And how come that this deal – sold to the international community as assuring “peace in a life time” – is ostensibly broken by the Mullahs who want European countries to pay them more money than what the Obama administration has already paid?
How can we Europeans have such incompetent leaders, blinded to the facts through the psychopathy of appeasement and unable to learn the most obvious lessons from Hitler’s aggression?
When the Iranian authorities bombed the first oil tankers in the Gulf region, the international community focused for months on the literally byzantine discussion of proving whether they did it, and the result is that now they even boast on their piracy, making propaganda on the latest tanker seizure.
The mullahs only understand one language, and this is the language of violence. Until the moment the international community responds in a clear and unified way to their acts of aggression, we may be certain not to see any improvement.
The Iranian disinformation machine, through its lobbies in politics and the press or through its own trolls, has been very active inventing sinister activities purportedly developed in Ashraf, delirious diplomatic voyages and encounters by the Iranian opposition leader. More recently this machine even developed the absurd argument that we should praise the theocracy in the name of the country’s civilizational glories.

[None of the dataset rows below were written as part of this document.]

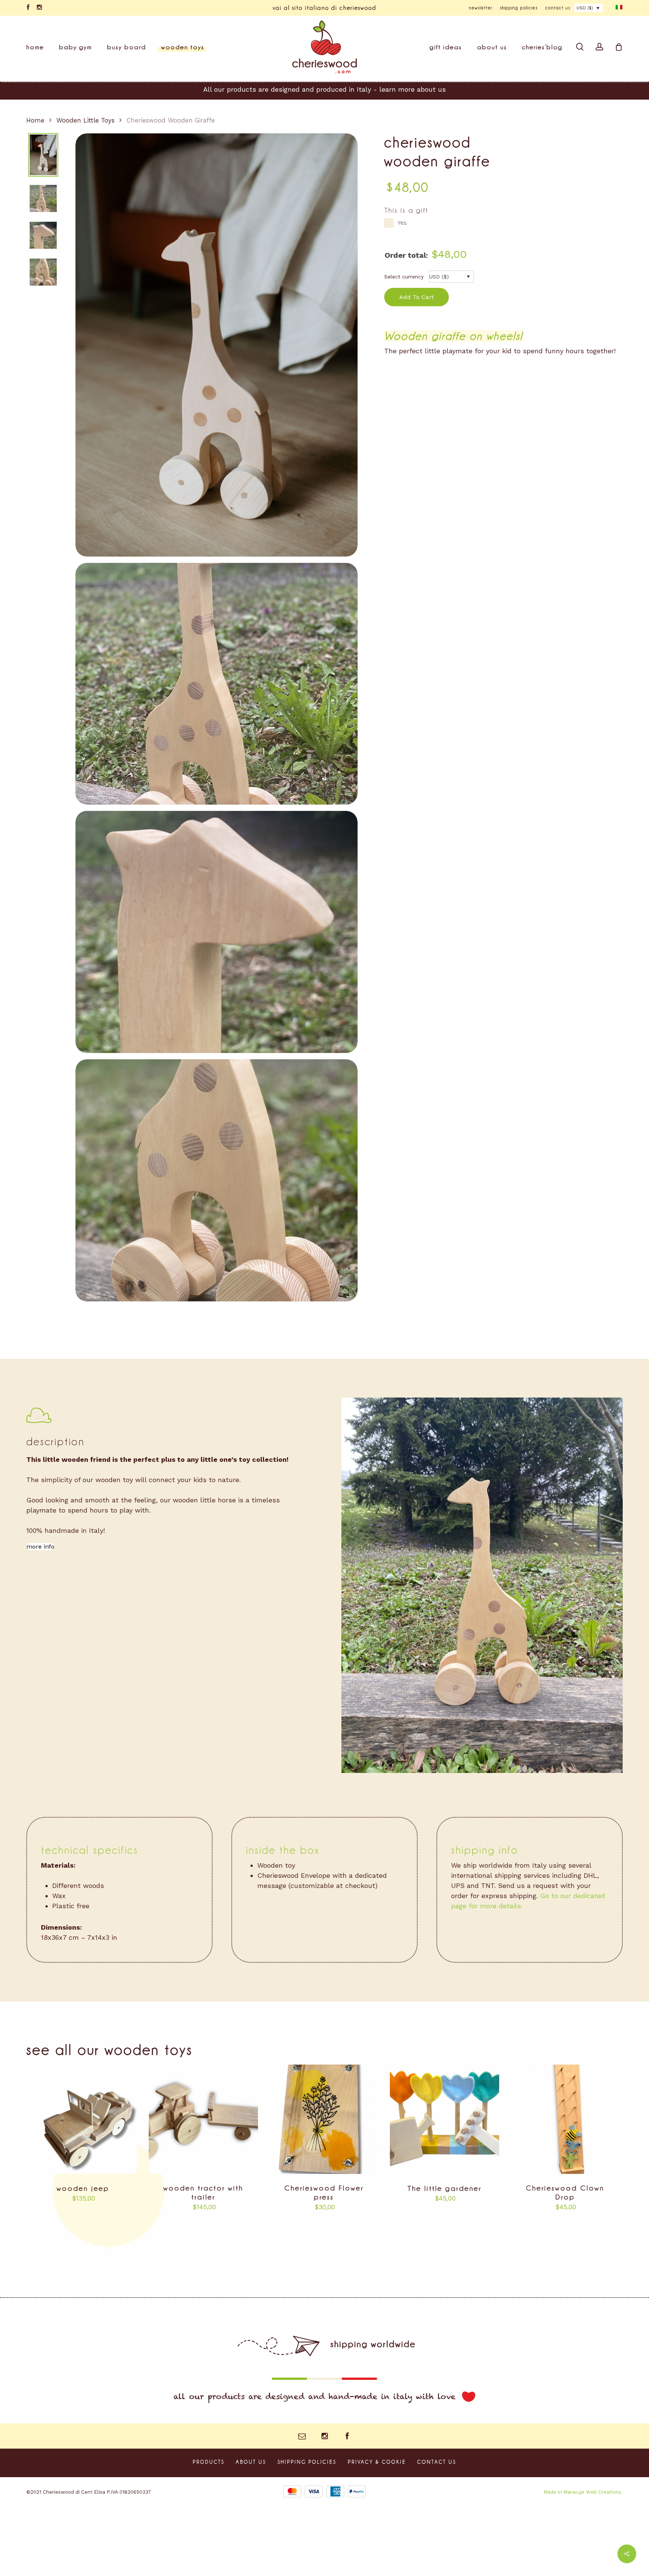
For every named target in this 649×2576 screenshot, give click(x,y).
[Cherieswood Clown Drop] (565, 2119)
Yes (402, 222)
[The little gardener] (444, 2119)
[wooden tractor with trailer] (203, 2119)
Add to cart (416, 297)
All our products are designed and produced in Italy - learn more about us (324, 89)
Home (35, 120)
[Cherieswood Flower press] (324, 2119)
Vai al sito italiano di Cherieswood (324, 8)
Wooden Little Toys (85, 120)
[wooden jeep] (82, 2119)
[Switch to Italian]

The head of the theocratic lobby in the United Kingdom, Jack Straw, just came up with this argument in his latest publication. The logic seems to be that praising the theocracy equates to praising Cyrus the Great for his engineering of the oldest known human rights code, or Sattar Khan for the earliest constitutionalist revolution in the region, or Mohammad Mosaddegh for one of the earliest nationalist, secular democratic movements. And, conversely, that following the lead of Massoud Rajavi – the leader of the Iranian democratic movement in 1979 – is to be equated with praising the enemies of the country’s multi-millenary civilizational achievements.
Having ruined the Iranian people’s present, the theocracy agents dream of ruining their past, as if to insure they will also ruin their future.
They will not make it! Today, Iranians are resisting their jailers, but tomorrow, they will be devoted to re-establish the name and the standing of their country to the level that has been theirs in the past.